• **Task item**: Exactly reproduce the lines from the line that has "Parametry (741, 564)" down to the last line of the entries, inclusive.
(Beginning of Records to use)
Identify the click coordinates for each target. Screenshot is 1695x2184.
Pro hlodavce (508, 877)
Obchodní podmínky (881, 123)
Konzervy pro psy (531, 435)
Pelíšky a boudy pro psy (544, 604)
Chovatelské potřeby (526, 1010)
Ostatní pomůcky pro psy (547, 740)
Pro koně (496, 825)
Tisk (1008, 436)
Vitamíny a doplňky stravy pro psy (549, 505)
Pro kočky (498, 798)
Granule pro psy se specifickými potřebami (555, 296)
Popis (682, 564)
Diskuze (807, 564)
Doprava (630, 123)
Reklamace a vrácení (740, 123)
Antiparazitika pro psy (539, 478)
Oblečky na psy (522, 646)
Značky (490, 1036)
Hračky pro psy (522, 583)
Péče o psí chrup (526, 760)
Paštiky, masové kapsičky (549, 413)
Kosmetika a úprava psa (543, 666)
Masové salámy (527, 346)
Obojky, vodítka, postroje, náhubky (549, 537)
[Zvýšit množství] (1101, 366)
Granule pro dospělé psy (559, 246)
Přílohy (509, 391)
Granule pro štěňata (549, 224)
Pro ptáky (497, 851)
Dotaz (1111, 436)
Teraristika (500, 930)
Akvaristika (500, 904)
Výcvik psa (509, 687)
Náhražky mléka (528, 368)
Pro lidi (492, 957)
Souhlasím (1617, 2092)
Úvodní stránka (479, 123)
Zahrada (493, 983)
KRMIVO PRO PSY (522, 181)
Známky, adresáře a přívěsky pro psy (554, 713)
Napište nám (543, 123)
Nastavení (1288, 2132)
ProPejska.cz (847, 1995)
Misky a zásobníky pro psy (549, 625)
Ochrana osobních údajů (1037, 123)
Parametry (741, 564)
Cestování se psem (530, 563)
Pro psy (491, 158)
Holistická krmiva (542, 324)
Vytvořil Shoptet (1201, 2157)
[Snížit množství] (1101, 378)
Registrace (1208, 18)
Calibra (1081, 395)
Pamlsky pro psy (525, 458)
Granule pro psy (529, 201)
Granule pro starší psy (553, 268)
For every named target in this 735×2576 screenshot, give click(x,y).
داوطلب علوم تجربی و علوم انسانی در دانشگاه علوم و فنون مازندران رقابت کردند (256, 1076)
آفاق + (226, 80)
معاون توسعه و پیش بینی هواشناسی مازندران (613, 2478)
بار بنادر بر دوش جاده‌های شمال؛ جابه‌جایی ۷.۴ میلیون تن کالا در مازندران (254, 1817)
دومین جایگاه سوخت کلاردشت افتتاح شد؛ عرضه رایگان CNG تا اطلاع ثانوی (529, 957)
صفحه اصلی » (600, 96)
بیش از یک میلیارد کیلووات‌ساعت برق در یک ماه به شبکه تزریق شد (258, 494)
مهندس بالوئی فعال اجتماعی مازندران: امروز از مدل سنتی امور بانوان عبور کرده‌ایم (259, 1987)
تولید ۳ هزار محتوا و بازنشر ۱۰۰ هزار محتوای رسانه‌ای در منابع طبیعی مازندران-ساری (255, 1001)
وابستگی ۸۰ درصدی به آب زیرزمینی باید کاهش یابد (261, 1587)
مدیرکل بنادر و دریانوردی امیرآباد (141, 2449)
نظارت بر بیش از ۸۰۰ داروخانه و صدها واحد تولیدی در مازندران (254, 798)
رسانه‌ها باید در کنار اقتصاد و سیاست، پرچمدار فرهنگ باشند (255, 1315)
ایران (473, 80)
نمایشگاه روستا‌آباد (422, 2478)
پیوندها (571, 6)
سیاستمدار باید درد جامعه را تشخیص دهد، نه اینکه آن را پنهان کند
(End of Records to use)
• **Exercise result**:
Parametry (741, 564)
Cestování se psem (530, 563)
Pro psy (491, 158)
Holistická krmiva (542, 324)
Vytvořil Shoptet (1201, 2157)
[Snížit množství] (1101, 378)
Registrace (1208, 18)
Calibra (1081, 395)
Pamlsky pro psy (525, 458)
Granule pro psy (529, 201)
Granule pro starší psy (553, 268)
For every named target in this 735×2576 screenshot, give click(x,y).
داوطلب علوم تجربی و علوم انسانی در دانشگاه علوم و فنون مازندران رقابت کردند (256, 1076)
آفاق + (226, 80)
معاون توسعه و پیش بینی هواشناسی مازندران (613, 2478)
بار بنادر بر دوش جاده‌های شمال؛ جابه‌جایی ۷.۴ میلیون تن کالا در مازندران (254, 1817)
دومین جایگاه سوخت کلاردشت افتتاح شد؛ عرضه رایگان CNG تا اطلاع ثانوی (529, 957)
صفحه اصلی » (600, 96)
بیش از یک میلیارد کیلووات‌ساعت برق در یک ماه به شبکه تزریق شد (258, 494)
مهندس بالوئی فعال اجتماعی مازندران: امروز از مدل سنتی امور بانوان عبور کرده‌ایم (259, 1987)
تولید ۳ هزار محتوا و بازنشر ۱۰۰ هزار محتوای رسانه‌ای در منابع طبیعی مازندران-ساری (255, 1001)
وابستگی ۸۰ درصدی به آب زیرزمینی باید کاهش یابد (261, 1587)
مدیرکل بنادر و دریانوردی امیرآباد (141, 2449)
نظارت بر بیش از ۸۰۰ داروخانه و صدها واحد تولیدی در مازندران (254, 798)
رسانه‌ها باید در کنار اقتصاد و سیاست، پرچمدار فرهنگ باشند (255, 1315)
ایران (473, 80)
نمایشگاه روستا‌آباد (422, 2478)
پیوندها (571, 6)
سیاستمدار باید درد جامعه را تشخیص دهد، نه اینکه آن را پنهان کند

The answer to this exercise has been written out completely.